Terpenjara Rindu dan Ego


Kepalaku sakit lagi, vertigo ini kembali mampir

Status yang kubaca delapan belas menit yang lalu. Ditulis tengah malam, saat orang terlelap. Ada rasa khawatir menyerangku, tapi aku tak bisa berbuat apa-apa. Tidak berani lebih tepatnya. Hanya dengan mengamati status di media sosialnya aku tahu kabarnya.

Namanya  Elok, gadis dengan wajah manis, yang menurutku wajah dan namanya seimbang. Senyumnya yang selalu membuatku betah menatap lama tanpa berkedip. Tubuhnya tidak terlalu tinggi. Cenderung lebih pendek, bahkan mungil. Hatinya begitu lembut, perasaannya mudah tersentuh jika melihat hal-hal yang menyedihkan. Meski cepat ngambek, tapi aku takluk dengan perasaan cinta yang dihadirkan untukku. Keceriaan yang dimiliki mampu ia sebarkan kepadaku.

Aku mengenalnya empat tahun lalu, di akhir tahun 2012. Bukan pertemuan yang berarti, hanya kembali dipertemukan oleh media sosial. Perasaan yang pernah membuatku tak bisa tidur beberapa tahun ke belakang, kembali hadir. Dan aku merasa, Elok menyambut perasaanku. Gayung bersambut hingga jarak yang terbentang tak membuatku mundur. Rindu adalah tabungan kami di saat jarak memisahkan dua raga.

Harusnya ini menjadi tahun keempat bagiku dan Elok. Sebelum hal menyedihkan yang kami alami. Dan tahun 2016 menjadi tahun terberat bagiku.

Aku pilih mundur ya. Tak ingin memaksamu hanya pada satu keinginanku. Sadar diri jika selama ini mungkin aku tak pernah kau harapkan. Walau hanya lewat sebait kabar.

Dan bodohnya aku mengiyakan. Jadilah seperti ini. Tak ada lagi kabar dan cerita yang kudapatkan darinya. Ia terdiam, aku juga lebih diam. Memilih tinggal dalam kebisuan yang sebenarnya aku tahu, Elok tak pernah menyukainya.
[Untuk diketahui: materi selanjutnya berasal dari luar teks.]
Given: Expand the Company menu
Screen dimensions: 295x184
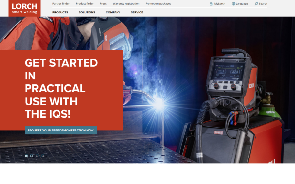Looking at the screenshot, I should coord(113,12).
Berkali-kali Elok selalu menyapaku, meskipun aku sering mendiamkannya. Bagaimana perasaan dia, itu adalah alasan kenapa aku mulai membisu. Rasanya selama mengenalku, aku hanya membuatnya bersedih dan menangis. Tak ingin berlama-lama membuatnya sedih, hingga bulat keputusankku di tahun 2016, aku tak memedulikannya.
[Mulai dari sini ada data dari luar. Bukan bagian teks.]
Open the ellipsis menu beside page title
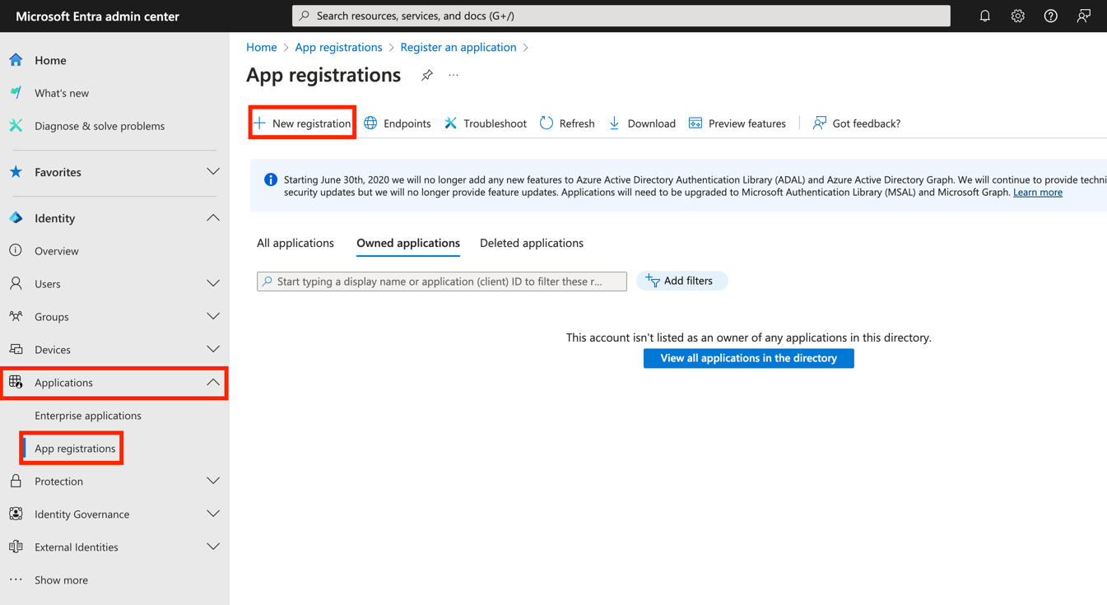1107x605 pixels. tap(453, 76)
Awal keputusanku, Elok masih setia bercerita apa saja kepadaku. Lama-lama nampaknya dia mulai lelah, karena hanya kubaca setiap ceritanya. Panggilan darinya juga kuabaikan. Hatiku benar-benar menjadi monster yang jahat baginya.  Kupikir  dengan diamku, dia akan menyerah dan meninggalkanku. Ternyata satu sisi yang belum kukenal, Elok gadis yang pantang menyerah.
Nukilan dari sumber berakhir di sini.